Lexikon
Rücktritt
Vertragsrecht
rückwirkende Auflösung eines Vertrages durch Erklärung des Rücktritts gegenüber dem Partner aufgrund vertraglichen Rücktrittsvorbehalts oder gesetzlichen Rücktrittsrechts (z. B. bei Schuldnerverzug im Rahmen eines gegenseitigen Vertrags); der Rücktritt verpflichtet die Partner zur Rückgewähr bzw. zum Wertersatz der empfangenen Leistungen und den Zurücktretenden unter Umständen zur Zahlung von Reugeld (§§ 346 ff.
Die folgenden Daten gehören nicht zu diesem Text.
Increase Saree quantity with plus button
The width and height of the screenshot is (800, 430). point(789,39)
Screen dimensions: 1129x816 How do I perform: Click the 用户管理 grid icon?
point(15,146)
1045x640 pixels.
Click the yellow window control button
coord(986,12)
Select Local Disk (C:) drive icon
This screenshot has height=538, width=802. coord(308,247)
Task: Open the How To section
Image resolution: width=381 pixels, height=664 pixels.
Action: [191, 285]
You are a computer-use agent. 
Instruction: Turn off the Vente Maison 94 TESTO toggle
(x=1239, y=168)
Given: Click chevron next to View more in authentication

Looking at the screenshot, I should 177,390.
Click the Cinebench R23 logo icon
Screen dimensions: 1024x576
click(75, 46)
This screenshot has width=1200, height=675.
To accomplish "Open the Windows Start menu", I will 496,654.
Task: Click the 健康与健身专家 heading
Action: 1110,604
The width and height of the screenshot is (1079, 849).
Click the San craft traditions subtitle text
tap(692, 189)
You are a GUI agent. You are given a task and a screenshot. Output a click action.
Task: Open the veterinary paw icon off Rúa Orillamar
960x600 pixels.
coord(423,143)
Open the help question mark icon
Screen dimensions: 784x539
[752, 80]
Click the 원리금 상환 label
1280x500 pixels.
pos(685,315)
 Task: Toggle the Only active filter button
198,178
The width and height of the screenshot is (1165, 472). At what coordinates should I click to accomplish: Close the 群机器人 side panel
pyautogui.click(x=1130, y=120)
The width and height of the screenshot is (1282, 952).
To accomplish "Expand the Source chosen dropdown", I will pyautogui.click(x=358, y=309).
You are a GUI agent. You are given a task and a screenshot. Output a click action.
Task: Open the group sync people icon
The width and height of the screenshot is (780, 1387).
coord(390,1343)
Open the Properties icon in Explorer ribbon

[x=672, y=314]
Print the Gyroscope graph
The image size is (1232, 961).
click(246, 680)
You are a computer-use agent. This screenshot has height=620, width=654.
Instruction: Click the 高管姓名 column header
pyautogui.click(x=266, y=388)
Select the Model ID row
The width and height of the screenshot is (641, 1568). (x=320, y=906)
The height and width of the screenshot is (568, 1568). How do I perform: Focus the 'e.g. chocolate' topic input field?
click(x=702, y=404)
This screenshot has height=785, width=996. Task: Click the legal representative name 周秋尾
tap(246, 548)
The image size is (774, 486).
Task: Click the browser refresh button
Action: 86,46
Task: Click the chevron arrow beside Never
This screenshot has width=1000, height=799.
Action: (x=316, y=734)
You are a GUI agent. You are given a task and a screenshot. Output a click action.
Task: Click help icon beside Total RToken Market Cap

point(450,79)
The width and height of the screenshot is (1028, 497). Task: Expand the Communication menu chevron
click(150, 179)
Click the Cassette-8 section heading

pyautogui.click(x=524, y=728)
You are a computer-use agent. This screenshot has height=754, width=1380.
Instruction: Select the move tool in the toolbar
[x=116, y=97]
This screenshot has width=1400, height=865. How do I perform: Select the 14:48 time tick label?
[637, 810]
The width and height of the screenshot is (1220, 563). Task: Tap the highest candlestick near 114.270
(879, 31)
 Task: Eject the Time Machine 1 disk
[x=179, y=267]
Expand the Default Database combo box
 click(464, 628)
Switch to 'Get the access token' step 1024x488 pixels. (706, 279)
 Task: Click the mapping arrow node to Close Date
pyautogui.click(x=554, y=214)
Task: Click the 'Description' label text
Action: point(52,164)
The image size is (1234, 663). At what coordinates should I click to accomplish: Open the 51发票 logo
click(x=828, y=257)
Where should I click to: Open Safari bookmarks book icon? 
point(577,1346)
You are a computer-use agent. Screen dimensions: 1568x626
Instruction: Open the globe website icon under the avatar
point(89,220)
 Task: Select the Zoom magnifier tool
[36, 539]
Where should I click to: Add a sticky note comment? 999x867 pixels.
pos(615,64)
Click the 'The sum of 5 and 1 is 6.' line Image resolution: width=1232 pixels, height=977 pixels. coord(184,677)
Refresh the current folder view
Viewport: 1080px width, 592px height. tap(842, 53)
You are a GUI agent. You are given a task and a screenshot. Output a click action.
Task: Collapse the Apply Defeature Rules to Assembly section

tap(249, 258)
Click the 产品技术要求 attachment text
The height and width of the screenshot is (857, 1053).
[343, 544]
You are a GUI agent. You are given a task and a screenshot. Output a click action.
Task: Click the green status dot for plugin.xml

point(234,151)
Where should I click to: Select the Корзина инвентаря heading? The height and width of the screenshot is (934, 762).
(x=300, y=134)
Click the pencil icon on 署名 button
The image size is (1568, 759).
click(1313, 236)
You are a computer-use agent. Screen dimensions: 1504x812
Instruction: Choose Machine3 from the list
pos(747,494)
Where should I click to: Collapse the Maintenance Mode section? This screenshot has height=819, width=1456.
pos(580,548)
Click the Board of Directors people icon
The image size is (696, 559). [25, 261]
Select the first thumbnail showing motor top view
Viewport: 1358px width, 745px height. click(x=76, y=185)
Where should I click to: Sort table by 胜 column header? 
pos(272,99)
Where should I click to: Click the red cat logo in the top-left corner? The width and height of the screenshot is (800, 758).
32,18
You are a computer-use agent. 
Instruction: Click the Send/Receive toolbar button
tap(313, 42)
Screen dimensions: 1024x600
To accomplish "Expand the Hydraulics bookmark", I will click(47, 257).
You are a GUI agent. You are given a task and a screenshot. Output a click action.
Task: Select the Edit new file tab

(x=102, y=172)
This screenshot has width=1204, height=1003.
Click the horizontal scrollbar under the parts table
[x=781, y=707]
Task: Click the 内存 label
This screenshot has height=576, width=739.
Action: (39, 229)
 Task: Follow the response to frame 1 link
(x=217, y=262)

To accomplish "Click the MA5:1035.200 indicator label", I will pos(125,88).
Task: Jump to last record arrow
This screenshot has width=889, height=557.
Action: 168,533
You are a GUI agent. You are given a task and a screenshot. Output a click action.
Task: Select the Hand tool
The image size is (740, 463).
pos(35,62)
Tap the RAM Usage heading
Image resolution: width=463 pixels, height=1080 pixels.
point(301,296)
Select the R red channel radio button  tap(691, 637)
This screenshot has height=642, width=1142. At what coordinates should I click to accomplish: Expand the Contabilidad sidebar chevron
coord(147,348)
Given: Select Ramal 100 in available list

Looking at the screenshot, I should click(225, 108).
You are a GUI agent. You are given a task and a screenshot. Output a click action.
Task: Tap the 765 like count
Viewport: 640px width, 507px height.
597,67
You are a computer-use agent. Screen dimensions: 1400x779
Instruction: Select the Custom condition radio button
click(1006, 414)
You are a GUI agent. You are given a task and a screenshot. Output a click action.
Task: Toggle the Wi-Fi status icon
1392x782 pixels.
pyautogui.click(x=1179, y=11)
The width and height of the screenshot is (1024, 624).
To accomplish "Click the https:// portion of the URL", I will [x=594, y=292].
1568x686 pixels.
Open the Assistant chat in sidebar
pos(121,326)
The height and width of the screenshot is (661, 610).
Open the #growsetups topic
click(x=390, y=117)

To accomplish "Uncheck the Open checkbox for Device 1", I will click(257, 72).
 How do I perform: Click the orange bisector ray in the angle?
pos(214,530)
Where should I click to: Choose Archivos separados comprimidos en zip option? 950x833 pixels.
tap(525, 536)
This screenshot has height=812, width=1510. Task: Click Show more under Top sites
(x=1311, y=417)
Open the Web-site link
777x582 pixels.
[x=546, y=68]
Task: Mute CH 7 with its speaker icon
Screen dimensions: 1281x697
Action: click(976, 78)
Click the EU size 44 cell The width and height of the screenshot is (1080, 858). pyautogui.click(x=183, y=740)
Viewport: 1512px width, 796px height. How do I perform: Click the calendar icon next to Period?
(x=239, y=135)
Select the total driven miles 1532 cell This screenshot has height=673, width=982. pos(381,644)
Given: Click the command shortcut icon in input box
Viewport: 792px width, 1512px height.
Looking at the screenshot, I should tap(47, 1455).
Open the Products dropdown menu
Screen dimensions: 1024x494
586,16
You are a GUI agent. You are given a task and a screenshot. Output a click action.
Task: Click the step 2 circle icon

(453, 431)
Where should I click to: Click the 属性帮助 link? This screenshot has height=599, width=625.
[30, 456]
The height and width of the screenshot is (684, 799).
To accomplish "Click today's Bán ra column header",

BGB; ähnlich §§ 918 ff.
österreichisches
ABGB und Art. 109 schweizerisches
OR). Der Rücktritt ist zu unterscheiden von Kündigung, Anfechtung und Widerruf. – Im Kaufrecht ist der Käufer berechtigt, wenn die verkaufte Sache mit einem Sach- oder Rechtsmangel behaftet ist, nach erfolglosem Ablauf einer von ihm gesetzten Frist zur Nacherfüllung, vom Vertrag zurückzutreten (§§ 437, 440, 323 BGB; früher: Wandlung).